In the 19th century, a white variety was known in the United States, now called White Holland. It was recognized by the American Poultry Association in 1874. The name White Holland implies Dutch origins for the variety, but it is an American breed developed from the white genes of the tan turkey variety.
The White Holland turkey became a very popular variety, especially in New England, which remained such until well into this century. Although less numerous than the tan and smaller breed, the Dutch white turkey matured earlier and offered a cleaner carcass than the dark-colored birds.
Producers, however, came to want the best of both worlds: a wide variety of white feathers.
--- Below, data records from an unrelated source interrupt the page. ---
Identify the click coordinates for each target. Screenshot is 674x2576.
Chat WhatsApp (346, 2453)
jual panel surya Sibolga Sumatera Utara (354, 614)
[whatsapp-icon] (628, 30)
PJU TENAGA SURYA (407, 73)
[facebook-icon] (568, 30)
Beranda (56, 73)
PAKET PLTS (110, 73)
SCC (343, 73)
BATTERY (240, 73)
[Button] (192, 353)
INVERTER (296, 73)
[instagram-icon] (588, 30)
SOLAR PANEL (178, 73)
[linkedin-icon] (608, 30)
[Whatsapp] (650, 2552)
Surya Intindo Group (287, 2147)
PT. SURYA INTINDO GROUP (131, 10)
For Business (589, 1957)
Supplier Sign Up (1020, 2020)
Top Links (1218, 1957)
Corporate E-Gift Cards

In the early 1950s, researchers at Cornell University and elsewhere in the United States began crossing the broad-chested white and tan Dutch. By the 1960s, the Broad Chested White (or Large White) had surpassed the tan turkey for commercial production. This variety dominates the turkey industry today.
White Holland turkey behavior
The White Holland turkey is raised primarily for meat production, and they are known for its firmness. Today they are a rare variety of domestic turkey, occasionally seen in poultry shows. Although these animals are smaller in size they are more desirable than some of the other larger turkey breeds.
Most are docile in temperament, although some birds of this breed of turkey can be aggressive. Chickens lay large eggs, and their eggs are pale cream to medium brown with spots.
White Holland habitats
Domestic turkeys have wild breed genes that make them tough and robust. These birds can live comfortably and without difficulties in any type of climate. If you live in a cold or warm climate, then this is the perfect breed for your farm.
Dutch white turkey is typically kept for meat production. They live with other farm animals very well, you just have to be careful with some dogs. They have handles that are thick and fleshy, suitable for potting, especially during Thanksgiving.
White Holland reproduction
These turkeys are quite known for their hardiness, something rare today, seen occasionally in poultry shows, smaller in size, but more desirable than some of the other larger breeds of turkeys, docile in temperament, but some birds They can be aggressive, known for their large eggs, the eggs are pale cream to medium brown with spots.
Iron-coated turkeys of this type have a slow growth rate and are not suitable for those types of farmers who raise poultry for commercial purposes. They take a long time to mature and can eat the feed of other poultry since they tend to eat a lot to grow since they are just chicks.
White Holland protection
The White Holland turkey as a distinctive and historical population is on the brink of extinction. Dutch turkeys are occasionally seen at poultry shows, but they often have wide breasts and short legs, reflecting the genetic influence of large or white turkeys.
The American Poultry Association recognized this fact and confused the issue in 1983 when a change to the White Dutchman added the following: “It can be referred to in trade terminology as Broad-breasted Whites or Large Whites.” Thus, the two varieties have merged, with the white Dutch race the large white race was absorbed. The same has happened in Great Britain, with the grouping of all the white varieties in a population called “British White” turkey.